Mokrane Bentoumi

Personal information
- Date of birth: 16 November 2005 (age 20)
- Place of birth: Rouen, France
- Height: 1.69 m (5 ft 7 in)
- Position: Attacking midfielder

Team information
- Current team: Roda JC Kerkrade
- Number: 20

Youth career
- 2011–2014: SC Petit-couronne
- 2014–2018: Rouen
- 2018–2022: Le Havre

Senior career*
- Years: Team / Apps / (Gls)
- 2022–2024: Le Havre B / 22 / (3)
- 2022–2026: Le Havre / 3 / (0)
- 2024–2025: → Villefranche (loan) / 10 / (2)
- 2025–2026: → Aubagne Air Bel (loan) / 27 / (9)
- 2026–: Roda JC Kerkrade / 1 / (0)

International career^{‡}
- 2022–2023: France U18 / 9 / (2)
- 2023: France U19 / 6 / (1)
- 2026–: Algeria U23 / 1 / (1)

= Mokrane Bentoumi =

French footballer (born 2005)

Mokrane Bentoumi (born 18 June 2005) is a professional footballer who plays as a midfielder for club Roda JC Kerkrade in the Netherlands. Born in France, he represented it internationally before switching allegiance to Algeria.

== Club career ==

Born in Rouen, Mokrane Bentoumi first played football in Petit-Couronne, before spending time at FC Rouen.

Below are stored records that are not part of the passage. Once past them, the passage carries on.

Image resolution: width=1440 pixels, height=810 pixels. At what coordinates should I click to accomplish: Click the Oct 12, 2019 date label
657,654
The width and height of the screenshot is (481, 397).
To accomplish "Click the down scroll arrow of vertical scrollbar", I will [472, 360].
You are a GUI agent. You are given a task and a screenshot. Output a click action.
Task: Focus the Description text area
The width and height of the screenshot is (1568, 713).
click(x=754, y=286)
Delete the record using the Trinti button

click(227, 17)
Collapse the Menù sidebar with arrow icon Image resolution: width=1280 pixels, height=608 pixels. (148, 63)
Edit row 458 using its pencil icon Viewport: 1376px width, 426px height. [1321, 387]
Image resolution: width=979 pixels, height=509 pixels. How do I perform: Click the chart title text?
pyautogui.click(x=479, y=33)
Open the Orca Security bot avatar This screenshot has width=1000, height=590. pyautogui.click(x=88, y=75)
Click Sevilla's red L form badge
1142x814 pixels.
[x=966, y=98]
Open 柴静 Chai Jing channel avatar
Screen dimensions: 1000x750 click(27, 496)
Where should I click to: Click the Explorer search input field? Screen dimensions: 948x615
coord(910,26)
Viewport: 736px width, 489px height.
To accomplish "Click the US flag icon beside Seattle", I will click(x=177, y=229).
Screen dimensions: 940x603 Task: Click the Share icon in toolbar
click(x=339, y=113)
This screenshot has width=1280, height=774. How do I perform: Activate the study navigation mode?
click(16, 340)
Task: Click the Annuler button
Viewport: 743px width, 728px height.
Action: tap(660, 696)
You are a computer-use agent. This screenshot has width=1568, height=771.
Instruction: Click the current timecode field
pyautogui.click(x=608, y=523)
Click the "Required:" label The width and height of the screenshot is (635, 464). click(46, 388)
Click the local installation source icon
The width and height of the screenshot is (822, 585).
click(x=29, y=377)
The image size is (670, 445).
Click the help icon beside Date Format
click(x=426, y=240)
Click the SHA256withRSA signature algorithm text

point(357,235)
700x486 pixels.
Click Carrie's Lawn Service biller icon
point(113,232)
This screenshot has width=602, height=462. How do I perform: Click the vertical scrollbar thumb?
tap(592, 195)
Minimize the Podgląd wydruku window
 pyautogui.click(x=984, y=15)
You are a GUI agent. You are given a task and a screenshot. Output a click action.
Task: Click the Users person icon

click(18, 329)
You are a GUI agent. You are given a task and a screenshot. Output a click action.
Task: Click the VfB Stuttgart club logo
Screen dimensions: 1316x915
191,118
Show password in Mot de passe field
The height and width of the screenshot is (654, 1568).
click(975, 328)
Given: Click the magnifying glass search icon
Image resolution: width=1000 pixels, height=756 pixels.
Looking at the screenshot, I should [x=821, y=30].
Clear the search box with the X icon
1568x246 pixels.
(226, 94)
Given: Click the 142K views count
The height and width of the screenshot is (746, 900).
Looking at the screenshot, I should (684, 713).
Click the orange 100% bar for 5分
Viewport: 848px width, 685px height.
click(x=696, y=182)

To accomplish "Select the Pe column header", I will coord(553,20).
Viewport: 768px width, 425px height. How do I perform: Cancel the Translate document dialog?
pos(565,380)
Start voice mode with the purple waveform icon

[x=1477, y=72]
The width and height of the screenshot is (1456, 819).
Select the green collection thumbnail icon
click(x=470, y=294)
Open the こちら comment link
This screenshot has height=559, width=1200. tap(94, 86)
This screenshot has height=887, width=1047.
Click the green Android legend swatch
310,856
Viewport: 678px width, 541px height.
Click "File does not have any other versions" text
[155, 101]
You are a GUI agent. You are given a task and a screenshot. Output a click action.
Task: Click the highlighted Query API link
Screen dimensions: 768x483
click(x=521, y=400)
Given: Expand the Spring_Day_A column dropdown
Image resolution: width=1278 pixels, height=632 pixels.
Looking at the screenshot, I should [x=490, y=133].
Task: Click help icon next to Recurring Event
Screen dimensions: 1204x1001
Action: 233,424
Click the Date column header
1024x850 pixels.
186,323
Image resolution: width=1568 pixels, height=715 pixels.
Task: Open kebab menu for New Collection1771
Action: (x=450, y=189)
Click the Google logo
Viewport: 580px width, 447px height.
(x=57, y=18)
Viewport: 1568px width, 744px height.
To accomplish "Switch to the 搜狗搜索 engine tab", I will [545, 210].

He joined the Le Havre academy in 2018, becoming a regular with the under-19s by the 2021–22 season, during which he was part of the team that beat Paris Saint-Germain in the Coupe Gambardella.

The following season, whilst still impressing with the under-19, Bentoumi became a regular with Le Havre reserve team, scoring his first goal in March 2023, during a 1–0 National 3 win against the Mont-Gaillard team.

He made his professional debut for Le Havre on the 15 May 2023, replacing Josué Casimir at the 80th minute of a 1–0 Ligue 2 away loss to FC Annecy. In a team still trying to consolidate its status as league leader, the young playmaker made a strong impression, even coming close to delivering a decisive assist to Yann Kitala.

On 14 August 2024, Bentoumi was loaned by Villefranche in Championnat National. On 13 August 2025, Bentoumi returned to the third tier, joining Aubagne Air Bel on loan.

On 26 August 2026, Bentoumi signed with Roda JC Kerkrade in the Dutch second tier for two seasons.

== International career ==
Mokrane Bentoumi holds French and Algerian nationalities. He is a youth international for France, first receiving a call with the under-16 in May 2021 for two unofficial games. He later became a full international with France under-18 by September 2022, being selected for the Tournoi de Limoges.

== Style of play ==

Bentoumi is described as a compact left-footed playmaker, technically gifted, good at eliminating defenders through dribbles or passes.

His footballing profile and origins earned him compassions to Algerian legend Riyad Mahrez.